§ **DATA FOR PROCESSING**:
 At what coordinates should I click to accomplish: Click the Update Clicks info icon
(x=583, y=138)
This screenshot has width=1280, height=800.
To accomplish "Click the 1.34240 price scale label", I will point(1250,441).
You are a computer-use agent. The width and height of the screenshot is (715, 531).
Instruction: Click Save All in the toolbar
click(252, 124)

--

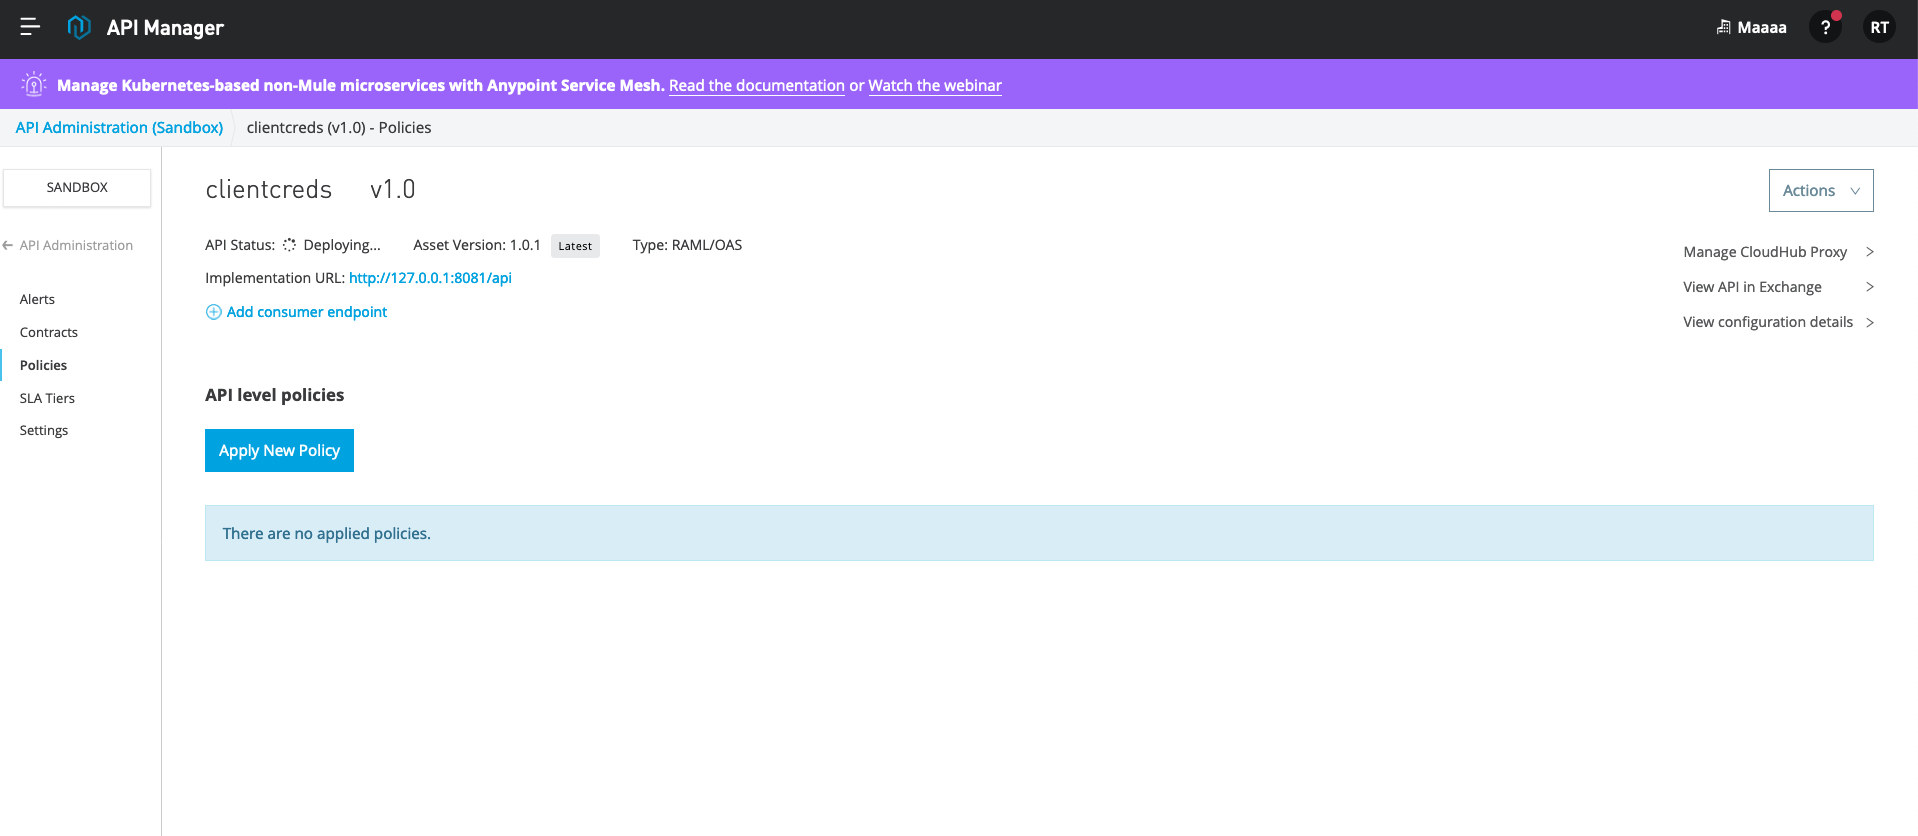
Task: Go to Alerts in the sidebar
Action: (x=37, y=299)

--

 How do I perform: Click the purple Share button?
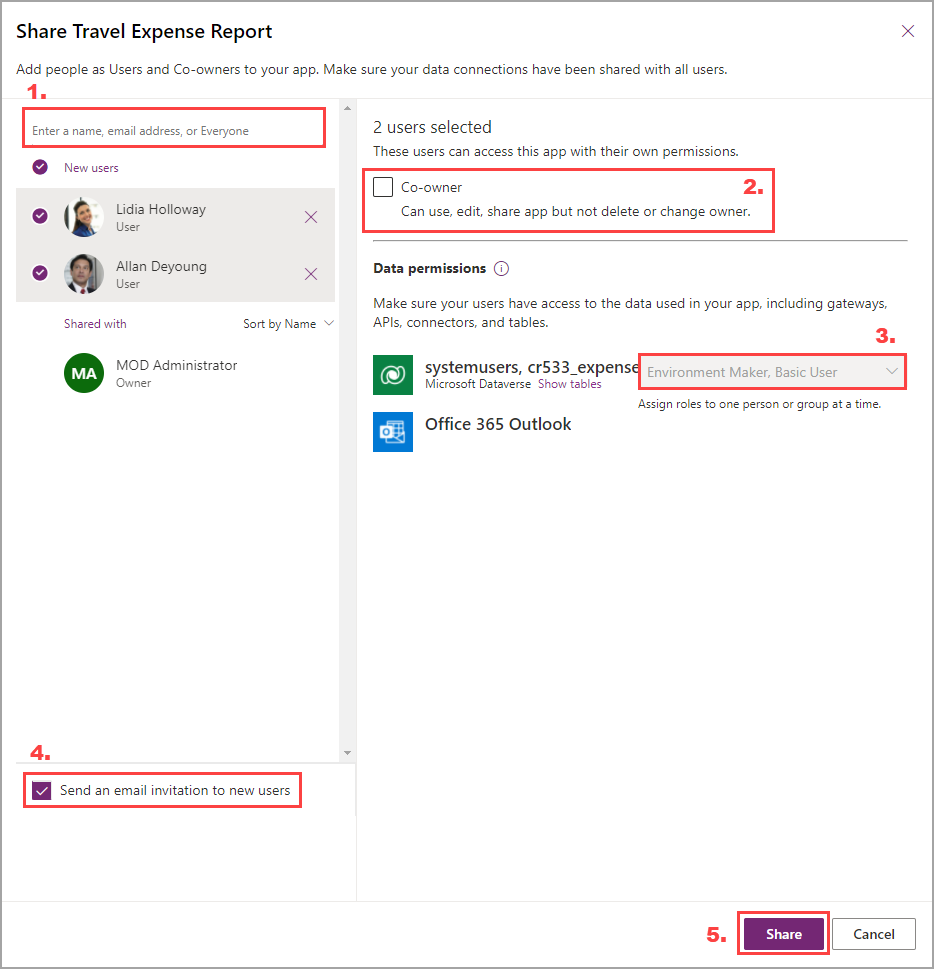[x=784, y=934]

§ **YOUR TASK**: In the listing above, find each line with the word "screenshot" and copy it out.

§ **TASK ANSWER**:
This screenshot has width=1280, height=800.
You are a computer-use agent. The width and height of the screenshot is (715, 531).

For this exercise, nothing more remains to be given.